* INSTRUCTIONS TO FOLLOW: Lines holding the word "search" are the ones to copy from the data below.

━━━ DATA RECORDS ━━━

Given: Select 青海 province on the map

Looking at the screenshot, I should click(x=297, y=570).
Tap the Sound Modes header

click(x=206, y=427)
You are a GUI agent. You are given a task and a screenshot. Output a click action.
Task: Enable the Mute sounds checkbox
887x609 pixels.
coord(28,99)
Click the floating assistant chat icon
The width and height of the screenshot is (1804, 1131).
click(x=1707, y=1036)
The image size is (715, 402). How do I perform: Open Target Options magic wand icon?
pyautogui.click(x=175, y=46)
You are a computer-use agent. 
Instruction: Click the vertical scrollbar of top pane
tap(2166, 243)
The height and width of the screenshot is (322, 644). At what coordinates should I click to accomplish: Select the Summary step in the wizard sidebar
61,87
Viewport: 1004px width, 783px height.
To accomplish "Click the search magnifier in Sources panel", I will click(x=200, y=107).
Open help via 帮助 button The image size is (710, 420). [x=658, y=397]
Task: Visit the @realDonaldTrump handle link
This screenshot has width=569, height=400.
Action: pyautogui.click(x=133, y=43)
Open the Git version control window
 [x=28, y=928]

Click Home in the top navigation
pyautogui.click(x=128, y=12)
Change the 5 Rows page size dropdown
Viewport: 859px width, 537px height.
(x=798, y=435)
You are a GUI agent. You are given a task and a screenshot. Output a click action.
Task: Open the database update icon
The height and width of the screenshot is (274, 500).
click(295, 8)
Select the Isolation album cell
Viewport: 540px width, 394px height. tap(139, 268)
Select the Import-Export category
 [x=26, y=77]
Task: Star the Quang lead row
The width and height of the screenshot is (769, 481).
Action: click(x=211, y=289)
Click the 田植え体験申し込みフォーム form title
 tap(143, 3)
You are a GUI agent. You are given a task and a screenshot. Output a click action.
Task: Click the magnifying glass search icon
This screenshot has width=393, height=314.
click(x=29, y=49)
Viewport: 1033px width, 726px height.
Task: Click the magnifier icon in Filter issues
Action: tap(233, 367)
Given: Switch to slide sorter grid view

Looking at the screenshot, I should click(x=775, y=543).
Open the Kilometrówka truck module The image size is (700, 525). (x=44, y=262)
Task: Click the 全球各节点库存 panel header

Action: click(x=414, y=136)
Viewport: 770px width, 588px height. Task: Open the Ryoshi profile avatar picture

━━━

* EXERCISE ANSWER:
To accomplish "Click the search magnifier in Sources panel", I will click(x=200, y=107).
Task: Click the magnifying glass search icon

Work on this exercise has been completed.